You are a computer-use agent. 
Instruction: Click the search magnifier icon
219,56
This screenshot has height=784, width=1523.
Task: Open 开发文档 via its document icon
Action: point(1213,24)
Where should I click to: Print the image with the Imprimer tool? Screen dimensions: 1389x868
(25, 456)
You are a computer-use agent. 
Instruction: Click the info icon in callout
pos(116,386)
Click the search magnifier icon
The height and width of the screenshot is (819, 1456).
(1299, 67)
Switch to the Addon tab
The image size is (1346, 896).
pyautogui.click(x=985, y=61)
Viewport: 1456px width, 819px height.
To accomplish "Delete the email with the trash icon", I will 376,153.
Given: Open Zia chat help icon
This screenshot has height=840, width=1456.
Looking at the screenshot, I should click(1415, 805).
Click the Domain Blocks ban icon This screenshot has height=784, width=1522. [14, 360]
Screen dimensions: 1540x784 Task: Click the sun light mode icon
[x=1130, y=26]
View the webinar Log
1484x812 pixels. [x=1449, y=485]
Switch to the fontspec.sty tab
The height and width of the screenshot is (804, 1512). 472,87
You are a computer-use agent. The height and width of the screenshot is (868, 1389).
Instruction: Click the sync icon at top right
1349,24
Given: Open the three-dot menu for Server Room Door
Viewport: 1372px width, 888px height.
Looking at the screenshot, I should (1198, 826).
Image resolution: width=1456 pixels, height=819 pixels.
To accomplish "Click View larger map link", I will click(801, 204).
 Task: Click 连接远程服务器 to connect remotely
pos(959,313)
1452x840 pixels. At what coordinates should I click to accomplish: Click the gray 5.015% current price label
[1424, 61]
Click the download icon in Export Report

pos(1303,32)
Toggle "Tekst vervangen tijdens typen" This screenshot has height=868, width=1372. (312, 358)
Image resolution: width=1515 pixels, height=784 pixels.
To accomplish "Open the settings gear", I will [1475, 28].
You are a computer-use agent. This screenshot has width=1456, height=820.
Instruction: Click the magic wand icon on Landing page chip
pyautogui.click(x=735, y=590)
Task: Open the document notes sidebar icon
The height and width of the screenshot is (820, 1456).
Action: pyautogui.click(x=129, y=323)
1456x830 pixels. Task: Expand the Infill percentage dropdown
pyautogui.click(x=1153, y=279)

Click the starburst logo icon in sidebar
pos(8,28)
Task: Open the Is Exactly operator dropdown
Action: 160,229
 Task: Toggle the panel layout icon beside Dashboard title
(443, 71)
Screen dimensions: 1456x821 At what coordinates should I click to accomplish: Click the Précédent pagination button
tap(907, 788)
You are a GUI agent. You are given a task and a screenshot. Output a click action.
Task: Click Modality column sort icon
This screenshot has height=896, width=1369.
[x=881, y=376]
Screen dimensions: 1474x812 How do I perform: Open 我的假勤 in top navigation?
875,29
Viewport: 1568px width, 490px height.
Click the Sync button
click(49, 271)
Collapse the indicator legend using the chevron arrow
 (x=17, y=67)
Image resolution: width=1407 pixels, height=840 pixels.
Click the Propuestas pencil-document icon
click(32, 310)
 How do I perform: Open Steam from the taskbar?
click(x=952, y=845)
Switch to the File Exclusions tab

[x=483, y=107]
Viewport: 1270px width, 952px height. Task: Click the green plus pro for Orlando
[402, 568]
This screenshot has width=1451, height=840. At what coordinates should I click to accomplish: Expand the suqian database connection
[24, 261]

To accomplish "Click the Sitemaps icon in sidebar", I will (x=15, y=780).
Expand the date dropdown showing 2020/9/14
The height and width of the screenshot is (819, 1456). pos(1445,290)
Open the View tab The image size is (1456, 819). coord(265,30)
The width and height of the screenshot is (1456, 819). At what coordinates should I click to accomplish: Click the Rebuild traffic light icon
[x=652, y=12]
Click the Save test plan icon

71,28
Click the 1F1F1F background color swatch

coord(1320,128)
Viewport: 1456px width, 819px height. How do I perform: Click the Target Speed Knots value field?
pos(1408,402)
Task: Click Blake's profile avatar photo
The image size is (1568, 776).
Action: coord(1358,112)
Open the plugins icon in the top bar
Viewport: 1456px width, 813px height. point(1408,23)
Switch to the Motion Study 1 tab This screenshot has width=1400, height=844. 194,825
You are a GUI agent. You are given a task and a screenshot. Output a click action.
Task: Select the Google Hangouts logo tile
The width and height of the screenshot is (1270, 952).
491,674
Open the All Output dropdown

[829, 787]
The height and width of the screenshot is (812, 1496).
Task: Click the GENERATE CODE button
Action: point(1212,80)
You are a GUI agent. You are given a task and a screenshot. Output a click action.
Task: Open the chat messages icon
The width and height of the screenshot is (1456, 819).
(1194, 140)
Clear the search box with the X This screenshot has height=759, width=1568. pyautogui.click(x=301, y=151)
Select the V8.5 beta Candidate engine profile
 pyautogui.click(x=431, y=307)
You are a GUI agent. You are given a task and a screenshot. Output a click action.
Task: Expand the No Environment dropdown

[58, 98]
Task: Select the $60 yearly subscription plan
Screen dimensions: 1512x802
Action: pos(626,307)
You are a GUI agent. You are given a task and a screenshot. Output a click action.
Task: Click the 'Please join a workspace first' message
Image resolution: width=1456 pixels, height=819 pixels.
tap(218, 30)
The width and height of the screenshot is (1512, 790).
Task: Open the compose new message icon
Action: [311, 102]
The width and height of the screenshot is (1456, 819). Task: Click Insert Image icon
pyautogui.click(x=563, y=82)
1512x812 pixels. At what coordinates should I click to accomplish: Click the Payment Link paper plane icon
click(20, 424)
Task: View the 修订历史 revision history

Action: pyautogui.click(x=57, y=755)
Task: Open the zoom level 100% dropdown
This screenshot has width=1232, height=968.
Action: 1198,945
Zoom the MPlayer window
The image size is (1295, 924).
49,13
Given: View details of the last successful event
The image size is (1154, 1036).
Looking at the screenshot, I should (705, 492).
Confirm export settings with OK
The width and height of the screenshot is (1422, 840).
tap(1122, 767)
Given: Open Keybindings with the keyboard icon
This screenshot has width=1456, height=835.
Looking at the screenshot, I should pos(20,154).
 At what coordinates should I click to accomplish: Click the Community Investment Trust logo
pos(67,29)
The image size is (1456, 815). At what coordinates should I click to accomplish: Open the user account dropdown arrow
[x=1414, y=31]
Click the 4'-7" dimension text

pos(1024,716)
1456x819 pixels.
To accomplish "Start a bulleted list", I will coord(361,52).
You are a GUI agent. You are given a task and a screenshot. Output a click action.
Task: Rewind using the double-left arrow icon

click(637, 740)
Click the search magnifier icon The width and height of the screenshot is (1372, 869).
__________
- Task directions -
How many lines of the listing above include the word "will"? State the number and nothing else.

- Task answer -
5